I think this should say "round down ... to the nearest multiple of nonCoherentAtomSize" (similarly to how it says "round the end of the range up to the nearest multiple") (with the implicit understanding that it means "nearest in the direction of rounding").
The rest of the section talks about a "range", not a "sub-range". If there is no technical difference then they should use the same term.
This doesn't account for the rounding to nonCoherentAtomSize that was previously described. I believe the memory between round_down(vkMapMemory.offset, nonCoherentAtomSize) and vkMapMemory.offset does not count as mapped, so this requirement forbids it being passed to vkFlushMappedMemoryRanges.
If I map a 64KB range, then want to flush the first 4KB of it, is that allowed? In one interpretation, I never mapped a 4KB memory range so I'm not allowed to flush a 4KB memory range. In another interpretation, that section of the memory object is mapped (as part of a larger section) so I am allowed to flush it.

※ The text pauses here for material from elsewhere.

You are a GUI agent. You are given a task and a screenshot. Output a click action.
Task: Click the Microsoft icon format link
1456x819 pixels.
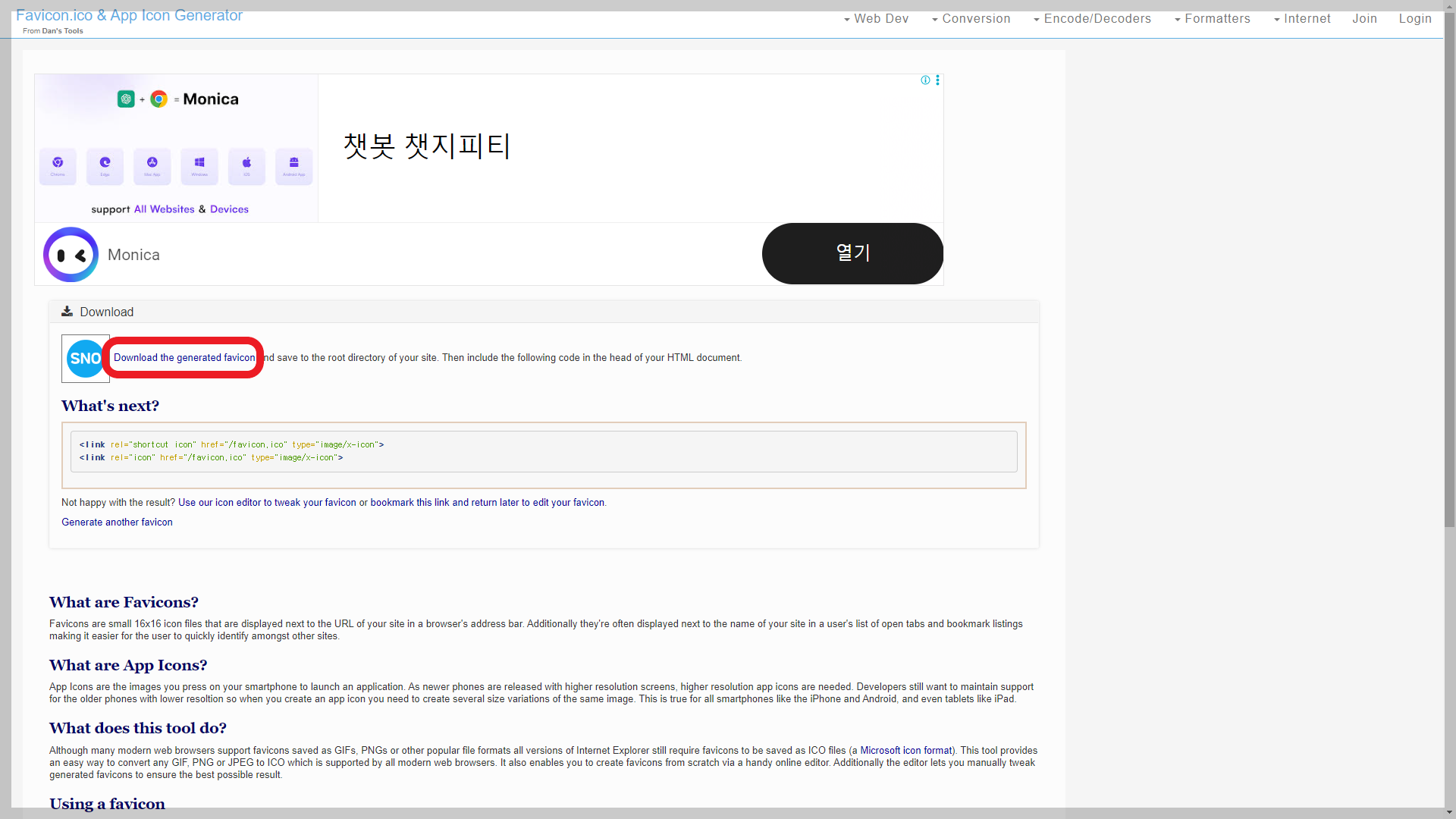click(905, 751)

I don't think the spec is clear about whether a "memory range" is a discrete thing with an offset/size, with a direct correspondence to VkMappedMemoryRange, or is a sequence of bytes that might happen to share the property of being mapped.
(If it's a discrete thing, and you can only flush exactly the range mapped by vkMapMemory, then it's impossible to flush a range that's not aligned to nonCoherentAtomSize.)
That means that if I map with { size = 64, offset = 4096 }, it's impossible to ever flush/invalidate that range. I'd have to set VkMappedMemoryRange.offset = 4096 to reach the mapped range, but 4096 > 64 so it violates the first of those requirements (and also violates the second unless I flush VK_WHOLE_SIZE).